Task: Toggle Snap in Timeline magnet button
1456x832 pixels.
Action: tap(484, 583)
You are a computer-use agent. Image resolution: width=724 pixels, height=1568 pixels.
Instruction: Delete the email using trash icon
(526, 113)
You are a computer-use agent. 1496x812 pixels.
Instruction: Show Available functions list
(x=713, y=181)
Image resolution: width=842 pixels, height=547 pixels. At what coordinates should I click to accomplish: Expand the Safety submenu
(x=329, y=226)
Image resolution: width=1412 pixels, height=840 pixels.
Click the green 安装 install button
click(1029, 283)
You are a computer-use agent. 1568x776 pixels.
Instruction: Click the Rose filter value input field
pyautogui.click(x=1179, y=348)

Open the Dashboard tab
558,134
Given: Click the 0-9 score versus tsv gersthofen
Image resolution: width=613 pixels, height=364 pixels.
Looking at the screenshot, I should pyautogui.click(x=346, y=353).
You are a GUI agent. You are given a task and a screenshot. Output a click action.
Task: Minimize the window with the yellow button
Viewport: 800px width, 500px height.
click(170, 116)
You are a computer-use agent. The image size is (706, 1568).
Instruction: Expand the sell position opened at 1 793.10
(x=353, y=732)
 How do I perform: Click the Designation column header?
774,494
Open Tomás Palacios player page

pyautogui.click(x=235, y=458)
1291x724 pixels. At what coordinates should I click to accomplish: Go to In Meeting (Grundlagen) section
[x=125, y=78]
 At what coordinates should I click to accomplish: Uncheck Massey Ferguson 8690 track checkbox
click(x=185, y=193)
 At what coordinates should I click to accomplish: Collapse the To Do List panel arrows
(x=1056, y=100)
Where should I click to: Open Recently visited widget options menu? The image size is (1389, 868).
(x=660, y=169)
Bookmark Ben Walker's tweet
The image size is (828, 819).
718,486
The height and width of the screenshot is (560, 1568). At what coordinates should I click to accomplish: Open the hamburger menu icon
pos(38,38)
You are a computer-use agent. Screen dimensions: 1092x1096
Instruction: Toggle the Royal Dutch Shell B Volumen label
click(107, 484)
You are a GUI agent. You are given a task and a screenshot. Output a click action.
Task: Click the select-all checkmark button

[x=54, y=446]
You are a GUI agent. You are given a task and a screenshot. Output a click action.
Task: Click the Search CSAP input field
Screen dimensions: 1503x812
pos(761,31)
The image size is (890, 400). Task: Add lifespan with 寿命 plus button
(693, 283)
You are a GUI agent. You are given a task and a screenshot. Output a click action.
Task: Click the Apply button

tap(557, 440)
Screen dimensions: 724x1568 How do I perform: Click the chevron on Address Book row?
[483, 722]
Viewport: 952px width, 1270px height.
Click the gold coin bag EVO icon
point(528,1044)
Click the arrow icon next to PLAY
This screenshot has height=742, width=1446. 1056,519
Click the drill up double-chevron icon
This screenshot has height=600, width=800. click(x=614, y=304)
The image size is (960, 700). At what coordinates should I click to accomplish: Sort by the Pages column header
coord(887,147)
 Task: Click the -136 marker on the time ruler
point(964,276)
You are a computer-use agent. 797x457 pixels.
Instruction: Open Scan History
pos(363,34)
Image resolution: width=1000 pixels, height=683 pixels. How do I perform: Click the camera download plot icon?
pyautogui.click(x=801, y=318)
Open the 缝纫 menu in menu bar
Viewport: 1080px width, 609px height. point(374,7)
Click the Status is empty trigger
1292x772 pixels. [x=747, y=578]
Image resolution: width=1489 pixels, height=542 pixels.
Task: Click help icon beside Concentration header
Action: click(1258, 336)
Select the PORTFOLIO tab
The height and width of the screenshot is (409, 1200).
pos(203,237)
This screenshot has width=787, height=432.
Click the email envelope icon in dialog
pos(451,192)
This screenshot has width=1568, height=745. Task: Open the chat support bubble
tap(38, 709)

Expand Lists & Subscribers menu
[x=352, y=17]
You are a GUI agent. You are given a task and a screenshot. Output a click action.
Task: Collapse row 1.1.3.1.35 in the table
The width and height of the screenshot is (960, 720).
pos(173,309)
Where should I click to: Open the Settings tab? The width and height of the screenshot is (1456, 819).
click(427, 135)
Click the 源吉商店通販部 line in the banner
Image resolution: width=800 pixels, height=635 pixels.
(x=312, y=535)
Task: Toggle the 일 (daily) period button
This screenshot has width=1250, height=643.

To do: Echo everything from the line containing "Screen dimensions: 724x1568" down to the end of the records.

Exercise answer:
Screen dimensions: 724x1568 How do I perform: Click the chevron on Address Book row?
[483, 722]
Viewport: 952px width, 1270px height.
Click the gold coin bag EVO icon
point(528,1044)
Click the arrow icon next to PLAY
This screenshot has height=742, width=1446. 1056,519
Click the drill up double-chevron icon
This screenshot has height=600, width=800. click(x=614, y=304)
The image size is (960, 700). At what coordinates should I click to accomplish: Sort by the Pages column header
coord(887,147)
 Task: Click the -136 marker on the time ruler
point(964,276)
You are a computer-use agent. 797x457 pixels.
Instruction: Open Scan History
pos(363,34)
Image resolution: width=1000 pixels, height=683 pixels. How do I perform: Click the camera download plot icon?
pyautogui.click(x=801, y=318)
Open the 缝纫 menu in menu bar
Viewport: 1080px width, 609px height. point(374,7)
Click the Status is empty trigger
1292x772 pixels. [x=747, y=578]
Image resolution: width=1489 pixels, height=542 pixels.
Task: Click help icon beside Concentration header
Action: click(1258, 336)
Select the PORTFOLIO tab
The height and width of the screenshot is (409, 1200).
pos(203,237)
This screenshot has width=787, height=432.
Click the email envelope icon in dialog
pos(451,192)
This screenshot has width=1568, height=745. Task: Open the chat support bubble
tap(38, 709)

Expand Lists & Subscribers menu
[x=352, y=17]
You are a GUI agent. You are given a task and a screenshot. Output a click action.
Task: Collapse row 1.1.3.1.35 in the table
The width and height of the screenshot is (960, 720).
pos(173,309)
Where should I click to: Open the Settings tab? The width and height of the screenshot is (1456, 819).
click(427, 135)
Click the 源吉商店通販部 line in the banner
Image resolution: width=800 pixels, height=635 pixels.
(x=312, y=535)
Task: Toggle the 일 (daily) period button
This screenshot has width=1250, height=643.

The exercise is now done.